Deposition and early alteration of evaporites
Article first published online: 5 JAN 2002
Volume 47, Issue Supplement s1, pages 215–238, February 2000
How to Cite
Schreiber, B. C. and Tabakh, M. E. (2000), Deposition and early alteration of evaporites. Sedimentology, 47: 215–238. doi: 10.1046/j.1365-3091.2000.00002.x
- Issue published online: 5 JAN 2002
- Article first published online: 5 JAN 2002
The depositional settings for primary and early diagenetic evaporite deposits generally fall into three categories: marginal (mixed shallow-subaqueous and subaerial), shallow and deep subaqueous. These three environmental groupings hold for both marine and nonmarine settings, although the details of continental evaporites may be far more complex than in most marine-fed water bodies. The primary evaporite morphologies from many continental (playa), hypersaline marine and marine-marginal depositional settings are reasonably well understood, because of the numerous detailed studies of recent, Holocene and Cenozoic deposits that serve as models for sedimentary interpretation. The sedimentological features that develop in deeper water settings are inferred, based on examination of unaltered Cenozoic deposits. Each environmental setting develops characteristic depositional features and patterns, and one facies grades into the next. Because there may be significant physiochemical changes in water composition during deposition as well as sudden change(s) in both water depth and basinal circulation, description and interpretation of evaporative rocks should not be based on mineralogy alone, but on the distinct sedimentary characteristics of each part of a deposit.

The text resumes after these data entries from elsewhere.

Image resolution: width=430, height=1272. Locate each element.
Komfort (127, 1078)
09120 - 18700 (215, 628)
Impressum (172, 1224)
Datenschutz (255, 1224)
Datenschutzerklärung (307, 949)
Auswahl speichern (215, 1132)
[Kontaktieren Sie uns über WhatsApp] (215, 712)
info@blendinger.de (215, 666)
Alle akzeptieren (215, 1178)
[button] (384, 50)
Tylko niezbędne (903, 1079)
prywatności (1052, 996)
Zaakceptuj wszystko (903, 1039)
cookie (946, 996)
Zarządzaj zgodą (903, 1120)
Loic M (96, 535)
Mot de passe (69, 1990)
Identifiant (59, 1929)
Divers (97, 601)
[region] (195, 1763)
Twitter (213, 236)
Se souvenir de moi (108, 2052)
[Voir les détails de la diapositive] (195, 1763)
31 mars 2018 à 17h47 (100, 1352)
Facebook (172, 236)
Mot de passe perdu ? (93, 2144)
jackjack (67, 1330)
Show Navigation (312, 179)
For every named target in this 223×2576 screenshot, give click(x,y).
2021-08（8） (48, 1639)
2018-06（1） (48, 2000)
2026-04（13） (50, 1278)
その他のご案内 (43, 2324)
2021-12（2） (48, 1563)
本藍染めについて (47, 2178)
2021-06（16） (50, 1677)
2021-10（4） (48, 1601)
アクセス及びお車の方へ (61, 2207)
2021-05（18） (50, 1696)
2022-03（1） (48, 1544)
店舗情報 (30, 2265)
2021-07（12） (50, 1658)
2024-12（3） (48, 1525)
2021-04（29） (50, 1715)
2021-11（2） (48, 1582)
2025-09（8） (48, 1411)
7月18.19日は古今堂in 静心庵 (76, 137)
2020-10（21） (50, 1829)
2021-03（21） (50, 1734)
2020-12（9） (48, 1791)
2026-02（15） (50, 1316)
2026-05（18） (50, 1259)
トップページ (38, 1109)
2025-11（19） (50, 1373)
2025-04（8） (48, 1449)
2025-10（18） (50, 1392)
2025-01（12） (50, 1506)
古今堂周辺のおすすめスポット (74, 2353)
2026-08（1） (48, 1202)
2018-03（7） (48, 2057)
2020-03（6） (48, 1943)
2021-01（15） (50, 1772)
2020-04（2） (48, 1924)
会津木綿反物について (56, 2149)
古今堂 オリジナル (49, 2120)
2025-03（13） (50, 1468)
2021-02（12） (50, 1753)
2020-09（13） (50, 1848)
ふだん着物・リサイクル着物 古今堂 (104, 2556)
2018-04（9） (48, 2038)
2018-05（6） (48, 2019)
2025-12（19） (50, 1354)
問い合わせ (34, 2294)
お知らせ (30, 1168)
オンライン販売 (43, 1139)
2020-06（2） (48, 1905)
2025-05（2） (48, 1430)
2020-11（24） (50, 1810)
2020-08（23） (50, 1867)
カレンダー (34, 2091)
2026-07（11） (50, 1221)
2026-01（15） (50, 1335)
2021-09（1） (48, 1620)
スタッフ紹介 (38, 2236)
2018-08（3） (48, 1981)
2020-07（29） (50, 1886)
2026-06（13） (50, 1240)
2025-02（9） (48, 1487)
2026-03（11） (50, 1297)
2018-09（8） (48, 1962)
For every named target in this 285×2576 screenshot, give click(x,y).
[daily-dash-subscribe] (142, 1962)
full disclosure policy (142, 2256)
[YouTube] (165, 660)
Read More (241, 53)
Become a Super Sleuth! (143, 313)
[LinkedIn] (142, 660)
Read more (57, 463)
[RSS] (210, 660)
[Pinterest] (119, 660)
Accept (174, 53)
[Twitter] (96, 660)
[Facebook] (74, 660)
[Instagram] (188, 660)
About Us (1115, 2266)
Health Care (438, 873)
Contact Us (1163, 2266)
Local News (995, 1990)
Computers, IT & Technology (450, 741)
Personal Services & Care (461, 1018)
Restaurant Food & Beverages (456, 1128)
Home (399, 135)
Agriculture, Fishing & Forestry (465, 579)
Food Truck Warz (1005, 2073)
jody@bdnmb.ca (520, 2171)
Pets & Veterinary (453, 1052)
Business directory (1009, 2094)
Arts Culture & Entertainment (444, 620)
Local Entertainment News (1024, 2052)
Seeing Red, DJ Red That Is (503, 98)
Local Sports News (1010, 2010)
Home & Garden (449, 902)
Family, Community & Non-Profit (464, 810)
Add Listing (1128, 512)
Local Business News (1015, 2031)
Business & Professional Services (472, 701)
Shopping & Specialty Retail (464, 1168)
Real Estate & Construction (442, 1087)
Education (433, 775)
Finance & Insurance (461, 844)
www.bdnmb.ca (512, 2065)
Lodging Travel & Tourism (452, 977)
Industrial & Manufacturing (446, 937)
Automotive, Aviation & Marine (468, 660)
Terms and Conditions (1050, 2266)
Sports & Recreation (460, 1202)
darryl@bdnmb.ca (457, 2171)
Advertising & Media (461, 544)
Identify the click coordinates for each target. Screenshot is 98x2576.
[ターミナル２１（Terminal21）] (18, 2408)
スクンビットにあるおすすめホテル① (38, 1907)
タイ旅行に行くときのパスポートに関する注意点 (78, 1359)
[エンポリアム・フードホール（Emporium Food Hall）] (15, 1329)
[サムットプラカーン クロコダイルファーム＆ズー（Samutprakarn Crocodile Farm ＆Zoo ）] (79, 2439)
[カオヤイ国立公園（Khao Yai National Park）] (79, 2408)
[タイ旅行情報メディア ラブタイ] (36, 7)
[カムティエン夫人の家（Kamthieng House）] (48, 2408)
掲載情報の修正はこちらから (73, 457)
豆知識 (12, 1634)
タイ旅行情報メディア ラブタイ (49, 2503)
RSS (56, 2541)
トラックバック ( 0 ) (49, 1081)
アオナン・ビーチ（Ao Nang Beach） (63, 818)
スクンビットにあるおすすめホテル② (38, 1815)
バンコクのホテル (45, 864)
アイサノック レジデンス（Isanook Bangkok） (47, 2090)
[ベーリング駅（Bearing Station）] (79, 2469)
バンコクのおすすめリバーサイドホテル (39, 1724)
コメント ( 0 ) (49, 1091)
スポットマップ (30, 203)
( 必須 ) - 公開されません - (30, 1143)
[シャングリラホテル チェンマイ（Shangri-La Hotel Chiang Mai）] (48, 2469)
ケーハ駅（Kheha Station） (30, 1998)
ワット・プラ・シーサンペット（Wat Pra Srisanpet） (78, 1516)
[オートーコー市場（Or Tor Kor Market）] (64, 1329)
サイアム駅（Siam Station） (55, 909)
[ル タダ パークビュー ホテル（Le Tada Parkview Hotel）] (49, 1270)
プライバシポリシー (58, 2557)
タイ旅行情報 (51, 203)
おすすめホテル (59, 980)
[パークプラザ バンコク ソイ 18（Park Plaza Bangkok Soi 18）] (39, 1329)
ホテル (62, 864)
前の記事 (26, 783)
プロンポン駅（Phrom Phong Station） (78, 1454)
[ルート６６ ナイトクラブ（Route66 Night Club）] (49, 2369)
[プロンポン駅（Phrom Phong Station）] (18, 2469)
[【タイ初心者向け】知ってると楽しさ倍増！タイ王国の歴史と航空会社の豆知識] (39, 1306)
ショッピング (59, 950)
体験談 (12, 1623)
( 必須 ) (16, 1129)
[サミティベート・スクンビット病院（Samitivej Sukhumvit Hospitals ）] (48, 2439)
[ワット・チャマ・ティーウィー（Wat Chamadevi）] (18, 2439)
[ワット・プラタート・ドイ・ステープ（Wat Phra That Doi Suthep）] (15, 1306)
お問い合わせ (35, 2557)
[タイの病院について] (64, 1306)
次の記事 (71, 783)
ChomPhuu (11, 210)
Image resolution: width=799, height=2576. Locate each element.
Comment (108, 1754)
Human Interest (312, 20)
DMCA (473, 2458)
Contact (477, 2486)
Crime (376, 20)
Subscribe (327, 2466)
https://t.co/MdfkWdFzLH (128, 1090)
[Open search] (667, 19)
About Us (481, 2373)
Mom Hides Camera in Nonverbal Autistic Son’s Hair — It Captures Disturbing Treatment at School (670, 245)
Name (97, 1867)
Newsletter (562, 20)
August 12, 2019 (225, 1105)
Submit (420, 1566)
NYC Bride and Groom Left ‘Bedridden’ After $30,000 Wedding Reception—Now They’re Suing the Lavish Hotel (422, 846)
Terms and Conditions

In cases where sediments still reflect their primary mineralogy and morphology, most of the environments can now be recognized; however, geochemical studies are commonly required to determine the source(s) of the original water. The determinative geochemical techniques that presently serve as a support to sedimentologic study include studies of fluid inclusions, bromine content of chloride salts, and the stable isotopes of strontium, sulphur, carbon and oxygen. Only after these and perhaps other chemical analyses are considered can the full depositional history of a region be reasonably unravelled.